Information For Patients
The information below is provided for patients and carers of people wishing to potentially undertake gastric sleeve plication for the management of morbid obesity.
The procedure of sleeve plication could perhaps best be defined as a more simple and safer version of the well established sleeve gastric resection for morbid obesity. Sleeve gastric resection is widely practised throughout the world and its medium term efficacy is certainly well established. The hoped advantage of sleeve plication is to try to achieve similar weight loss outcomes but with less peri-operative risk. There is reasonable evidence that this procedure does have an improved safety profile as there is no removal of the stomach. It is also potentially reversible.
The main issue at this stage is that as a new procedure there is no long-term, or even medium term, about sustained weight loss. The most up to date data suggests that it will likely be successful in the short-term.
The operation is performed by a keyhole surgery, or laparoscopy, and the stomach is mobilised or freed, from its attachments and then the muscle lining of the stomach is essentially tucked into the muscle tube itself.
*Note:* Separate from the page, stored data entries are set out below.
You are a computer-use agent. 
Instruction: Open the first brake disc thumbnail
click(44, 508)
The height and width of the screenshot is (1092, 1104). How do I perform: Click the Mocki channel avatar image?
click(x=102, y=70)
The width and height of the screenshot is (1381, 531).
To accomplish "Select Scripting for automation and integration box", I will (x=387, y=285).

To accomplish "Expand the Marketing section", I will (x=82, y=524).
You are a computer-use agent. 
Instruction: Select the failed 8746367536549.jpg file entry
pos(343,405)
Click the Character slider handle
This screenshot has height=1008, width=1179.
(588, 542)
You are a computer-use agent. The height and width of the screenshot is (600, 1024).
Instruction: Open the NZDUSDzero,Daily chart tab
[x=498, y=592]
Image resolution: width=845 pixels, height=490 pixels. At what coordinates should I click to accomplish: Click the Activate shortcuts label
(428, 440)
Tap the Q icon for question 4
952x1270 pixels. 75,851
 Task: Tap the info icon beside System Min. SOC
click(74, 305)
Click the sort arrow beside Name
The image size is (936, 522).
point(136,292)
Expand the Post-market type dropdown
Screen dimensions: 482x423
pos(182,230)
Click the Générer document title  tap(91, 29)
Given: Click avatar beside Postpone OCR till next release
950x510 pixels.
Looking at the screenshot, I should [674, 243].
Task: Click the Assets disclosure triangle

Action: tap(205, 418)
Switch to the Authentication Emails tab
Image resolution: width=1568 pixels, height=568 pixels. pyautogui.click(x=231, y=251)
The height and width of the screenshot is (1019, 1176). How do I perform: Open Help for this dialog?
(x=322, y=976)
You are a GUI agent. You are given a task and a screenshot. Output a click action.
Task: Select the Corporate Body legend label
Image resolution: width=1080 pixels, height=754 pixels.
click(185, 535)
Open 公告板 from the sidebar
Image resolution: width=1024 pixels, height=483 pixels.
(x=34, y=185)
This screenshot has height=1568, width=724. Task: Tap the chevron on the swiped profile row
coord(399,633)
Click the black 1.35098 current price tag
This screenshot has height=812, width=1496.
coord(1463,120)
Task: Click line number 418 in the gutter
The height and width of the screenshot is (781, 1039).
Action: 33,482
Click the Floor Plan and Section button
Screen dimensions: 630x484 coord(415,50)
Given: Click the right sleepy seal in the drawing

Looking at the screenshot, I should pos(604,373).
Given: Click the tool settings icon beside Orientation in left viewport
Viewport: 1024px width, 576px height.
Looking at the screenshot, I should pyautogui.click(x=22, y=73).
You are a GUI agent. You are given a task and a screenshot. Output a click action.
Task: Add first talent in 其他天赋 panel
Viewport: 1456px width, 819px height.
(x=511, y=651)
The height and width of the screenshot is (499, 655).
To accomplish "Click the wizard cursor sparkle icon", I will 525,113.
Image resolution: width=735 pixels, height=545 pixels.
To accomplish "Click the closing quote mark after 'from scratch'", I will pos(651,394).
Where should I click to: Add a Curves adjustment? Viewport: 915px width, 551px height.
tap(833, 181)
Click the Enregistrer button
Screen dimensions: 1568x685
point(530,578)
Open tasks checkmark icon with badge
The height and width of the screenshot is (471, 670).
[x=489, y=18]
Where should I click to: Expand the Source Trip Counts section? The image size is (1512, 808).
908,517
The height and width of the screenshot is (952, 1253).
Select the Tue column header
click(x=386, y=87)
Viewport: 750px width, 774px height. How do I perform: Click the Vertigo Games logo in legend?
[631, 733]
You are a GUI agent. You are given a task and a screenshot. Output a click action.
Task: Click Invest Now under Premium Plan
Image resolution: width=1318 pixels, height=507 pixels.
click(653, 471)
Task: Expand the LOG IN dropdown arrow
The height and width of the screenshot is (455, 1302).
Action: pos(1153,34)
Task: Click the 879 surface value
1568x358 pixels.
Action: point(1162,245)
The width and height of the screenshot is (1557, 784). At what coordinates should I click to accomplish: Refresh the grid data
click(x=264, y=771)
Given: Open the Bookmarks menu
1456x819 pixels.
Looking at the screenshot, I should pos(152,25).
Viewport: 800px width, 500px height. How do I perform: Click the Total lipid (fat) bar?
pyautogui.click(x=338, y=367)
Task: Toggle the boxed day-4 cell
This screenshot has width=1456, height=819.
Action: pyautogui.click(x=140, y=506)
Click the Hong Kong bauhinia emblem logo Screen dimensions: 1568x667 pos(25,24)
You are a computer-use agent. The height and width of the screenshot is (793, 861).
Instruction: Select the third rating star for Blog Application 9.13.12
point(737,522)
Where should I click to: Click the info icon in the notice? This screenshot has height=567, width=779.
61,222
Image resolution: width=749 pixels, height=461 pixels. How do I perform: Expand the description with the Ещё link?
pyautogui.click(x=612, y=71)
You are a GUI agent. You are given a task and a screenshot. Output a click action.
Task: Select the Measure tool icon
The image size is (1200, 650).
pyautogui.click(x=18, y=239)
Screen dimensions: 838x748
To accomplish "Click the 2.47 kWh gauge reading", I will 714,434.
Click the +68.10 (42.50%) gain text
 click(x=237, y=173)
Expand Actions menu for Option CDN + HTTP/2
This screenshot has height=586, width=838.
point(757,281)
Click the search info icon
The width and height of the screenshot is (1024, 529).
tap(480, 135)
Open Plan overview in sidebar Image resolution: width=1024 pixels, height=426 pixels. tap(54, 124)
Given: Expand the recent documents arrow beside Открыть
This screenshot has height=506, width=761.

This essentially dramatically reduces the gastric capacity. The portion of the stomach that is plicated is known as the greater curve and this is the portion of the stomach which is able to dramatically expand when one eats. The hope is that in the post-operative period the patients will have the effect of both a marked reduction in their appetite as well as a feeling of very early satiety, or fullness. In terms of weight loss it is our hope that the procedure could aid in losing perhaps half of the excess body weight. The time frame to achieving this will obviously vary from person to person but most weight will be lost in the first 6-12 months.
The gastric plication has a number of perceived benefits over other currently established procedures.
- In contrast to the adjustable gastric band, the plication may permit a more normal food eating pattern with no dysphagic effects.
- The procedure is hopefully safer as there is no transectional cutting of the stomach and the post-operative nutritional deficiencies as a result of the abnormal anatomy should be minimal.
- As there is no adjustability factor, the follow-up protocol, as per the sleeve gastrectomy, should be minimal.
Disadvantages Of The Gastric Plication
- This procedure is not yet proven to work although anecdotal evidence and some of the limited published literature from overseas is promising.
- Most patients suffer quite severe post-operative nausea and this can require fairly prolonged hospital stays and/or readmissions. Patients who suffer reflux may get worsening of their symptoms.
- This operation permanently distorts the stomach and makes any revisional gastric surgical issues very difficult.
As mentioned, the role of sleeve plication remains undefined. It has been used as a primary procedure but also it may have a role as a revisional procedure after failed or complicated previous bariatric procedures.
Currently the OSSANZ executive supports the limited practice of gastric sleeve plication in units with a sub-speciality interest in revisional and high volume primary procedures. It should be done in a setting where outcomes and issues are regularly evaluated and hopefully presented in peer literature.